*** Opening DATA TO EXAMINE ***

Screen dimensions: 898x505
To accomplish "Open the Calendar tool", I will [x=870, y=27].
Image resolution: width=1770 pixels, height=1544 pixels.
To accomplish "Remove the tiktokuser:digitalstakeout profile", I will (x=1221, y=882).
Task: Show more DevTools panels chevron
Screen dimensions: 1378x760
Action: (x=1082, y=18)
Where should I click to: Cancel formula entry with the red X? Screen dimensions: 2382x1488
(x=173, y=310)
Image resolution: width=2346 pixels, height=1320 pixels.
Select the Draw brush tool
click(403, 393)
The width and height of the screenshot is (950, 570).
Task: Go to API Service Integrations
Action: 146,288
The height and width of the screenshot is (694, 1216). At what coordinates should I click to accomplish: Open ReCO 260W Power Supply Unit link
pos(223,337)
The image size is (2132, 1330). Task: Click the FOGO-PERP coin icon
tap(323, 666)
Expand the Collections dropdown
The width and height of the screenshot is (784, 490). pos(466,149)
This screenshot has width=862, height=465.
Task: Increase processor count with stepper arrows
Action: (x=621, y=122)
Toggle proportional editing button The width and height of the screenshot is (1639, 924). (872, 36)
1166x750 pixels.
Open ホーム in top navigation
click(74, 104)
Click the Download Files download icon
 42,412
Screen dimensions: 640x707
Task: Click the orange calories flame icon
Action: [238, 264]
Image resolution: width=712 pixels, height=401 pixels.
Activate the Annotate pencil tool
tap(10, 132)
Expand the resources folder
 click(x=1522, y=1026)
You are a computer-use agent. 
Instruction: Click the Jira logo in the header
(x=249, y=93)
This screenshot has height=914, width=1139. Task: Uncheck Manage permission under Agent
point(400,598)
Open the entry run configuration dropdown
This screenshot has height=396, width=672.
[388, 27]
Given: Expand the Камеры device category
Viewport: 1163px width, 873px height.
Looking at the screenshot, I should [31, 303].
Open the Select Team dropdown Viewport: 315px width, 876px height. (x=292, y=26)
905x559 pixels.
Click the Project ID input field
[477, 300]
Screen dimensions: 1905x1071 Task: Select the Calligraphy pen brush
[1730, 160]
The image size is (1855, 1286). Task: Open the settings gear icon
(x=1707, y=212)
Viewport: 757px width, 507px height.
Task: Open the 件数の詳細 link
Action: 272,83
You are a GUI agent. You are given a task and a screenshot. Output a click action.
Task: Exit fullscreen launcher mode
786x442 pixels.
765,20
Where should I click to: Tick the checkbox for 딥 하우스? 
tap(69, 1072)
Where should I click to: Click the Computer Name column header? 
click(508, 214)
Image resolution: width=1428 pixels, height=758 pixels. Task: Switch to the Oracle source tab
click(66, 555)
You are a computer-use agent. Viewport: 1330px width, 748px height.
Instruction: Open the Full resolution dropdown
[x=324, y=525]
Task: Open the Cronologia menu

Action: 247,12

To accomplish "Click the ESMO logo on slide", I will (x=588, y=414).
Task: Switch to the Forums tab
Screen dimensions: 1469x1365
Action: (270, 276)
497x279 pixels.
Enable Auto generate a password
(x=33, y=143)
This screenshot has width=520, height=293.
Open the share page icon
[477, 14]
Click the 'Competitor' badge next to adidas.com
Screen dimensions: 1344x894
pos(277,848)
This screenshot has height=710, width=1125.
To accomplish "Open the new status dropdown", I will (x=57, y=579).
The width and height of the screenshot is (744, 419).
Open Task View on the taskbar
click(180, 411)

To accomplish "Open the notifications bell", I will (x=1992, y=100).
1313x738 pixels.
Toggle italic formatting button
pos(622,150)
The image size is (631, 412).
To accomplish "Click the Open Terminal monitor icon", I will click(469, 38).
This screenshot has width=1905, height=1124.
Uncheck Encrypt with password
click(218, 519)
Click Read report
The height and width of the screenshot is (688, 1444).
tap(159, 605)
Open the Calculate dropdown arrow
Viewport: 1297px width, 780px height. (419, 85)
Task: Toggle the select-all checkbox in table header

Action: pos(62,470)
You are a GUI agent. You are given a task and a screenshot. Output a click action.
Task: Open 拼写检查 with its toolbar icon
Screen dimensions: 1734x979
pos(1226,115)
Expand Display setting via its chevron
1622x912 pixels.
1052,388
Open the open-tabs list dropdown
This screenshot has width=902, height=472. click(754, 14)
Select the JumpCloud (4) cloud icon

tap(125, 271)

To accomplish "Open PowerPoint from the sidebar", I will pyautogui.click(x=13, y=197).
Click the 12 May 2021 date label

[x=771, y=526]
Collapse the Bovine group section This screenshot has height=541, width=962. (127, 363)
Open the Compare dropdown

*** Closing DATA TO EXAMINE ***

Please set down each line of the records exactly as given.

● **RESPONSE AREA**
Screen dimensions: 898x505
To accomplish "Open the Calendar tool", I will [x=870, y=27].
Image resolution: width=1770 pixels, height=1544 pixels.
To accomplish "Remove the tiktokuser:digitalstakeout profile", I will (x=1221, y=882).
Task: Show more DevTools panels chevron
Screen dimensions: 1378x760
Action: (x=1082, y=18)
Where should I click to: Cancel formula entry with the red X? Screen dimensions: 2382x1488
(x=173, y=310)
Image resolution: width=2346 pixels, height=1320 pixels.
Select the Draw brush tool
click(403, 393)
The width and height of the screenshot is (950, 570).
Task: Go to API Service Integrations
Action: 146,288
The height and width of the screenshot is (694, 1216). At what coordinates should I click to accomplish: Open ReCO 260W Power Supply Unit link
pos(223,337)
The image size is (2132, 1330). Task: Click the FOGO-PERP coin icon
tap(323, 666)
Expand the Collections dropdown
The width and height of the screenshot is (784, 490). pos(466,149)
This screenshot has width=862, height=465.
Task: Increase processor count with stepper arrows
Action: (x=621, y=122)
Toggle proportional editing button The width and height of the screenshot is (1639, 924). (872, 36)
1166x750 pixels.
Open ホーム in top navigation
click(74, 104)
Click the Download Files download icon
 42,412
Screen dimensions: 640x707
Task: Click the orange calories flame icon
Action: [238, 264]
Image resolution: width=712 pixels, height=401 pixels.
Activate the Annotate pencil tool
tap(10, 132)
Expand the resources folder
 click(x=1522, y=1026)
You are a computer-use agent. 
Instruction: Click the Jira logo in the header
(x=249, y=93)
This screenshot has height=914, width=1139. Task: Uncheck Manage permission under Agent
point(400,598)
Open the entry run configuration dropdown
This screenshot has height=396, width=672.
[388, 27]
Given: Expand the Камеры device category
Viewport: 1163px width, 873px height.
Looking at the screenshot, I should [31, 303].
Open the Select Team dropdown Viewport: 315px width, 876px height. (x=292, y=26)
905x559 pixels.
Click the Project ID input field
[477, 300]
Screen dimensions: 1905x1071 Task: Select the Calligraphy pen brush
[1730, 160]
The image size is (1855, 1286). Task: Open the settings gear icon
(x=1707, y=212)
Viewport: 757px width, 507px height.
Task: Open the 件数の詳細 link
Action: 272,83
You are a GUI agent. You are given a task and a screenshot. Output a click action.
Task: Exit fullscreen launcher mode
786x442 pixels.
765,20
Where should I click to: Tick the checkbox for 딥 하우스? 
tap(69, 1072)
Where should I click to: Click the Computer Name column header? 
click(508, 214)
Image resolution: width=1428 pixels, height=758 pixels. Task: Switch to the Oracle source tab
click(66, 555)
You are a computer-use agent. Viewport: 1330px width, 748px height.
Instruction: Open the Full resolution dropdown
[x=324, y=525]
Task: Open the Cronologia menu

Action: 247,12

To accomplish "Click the ESMO logo on slide", I will (x=588, y=414).
Task: Switch to the Forums tab
Screen dimensions: 1469x1365
Action: (270, 276)
497x279 pixels.
Enable Auto generate a password
(x=33, y=143)
This screenshot has width=520, height=293.
Open the share page icon
[477, 14]
Click the 'Competitor' badge next to adidas.com
Screen dimensions: 1344x894
pos(277,848)
This screenshot has height=710, width=1125.
To accomplish "Open the new status dropdown", I will (x=57, y=579).
The width and height of the screenshot is (744, 419).
Open Task View on the taskbar
click(180, 411)

To accomplish "Open the notifications bell", I will (x=1992, y=100).
1313x738 pixels.
Toggle italic formatting button
pos(622,150)
The image size is (631, 412).
To accomplish "Click the Open Terminal monitor icon", I will click(469, 38).
This screenshot has width=1905, height=1124.
Uncheck Encrypt with password
click(218, 519)
Click Read report
The height and width of the screenshot is (688, 1444).
tap(159, 605)
Open the Calculate dropdown arrow
Viewport: 1297px width, 780px height. (419, 85)
Task: Toggle the select-all checkbox in table header

Action: pos(62,470)
You are a GUI agent. You are given a task and a screenshot. Output a click action.
Task: Open 拼写检查 with its toolbar icon
Screen dimensions: 1734x979
pos(1226,115)
Expand Display setting via its chevron
1622x912 pixels.
1052,388
Open the open-tabs list dropdown
This screenshot has width=902, height=472. click(754, 14)
Select the JumpCloud (4) cloud icon

tap(125, 271)

To accomplish "Open PowerPoint from the sidebar", I will pyautogui.click(x=13, y=197).
Click the 12 May 2021 date label

[x=771, y=526]
Collapse the Bovine group section This screenshot has height=541, width=962. (127, 363)
Open the Compare dropdown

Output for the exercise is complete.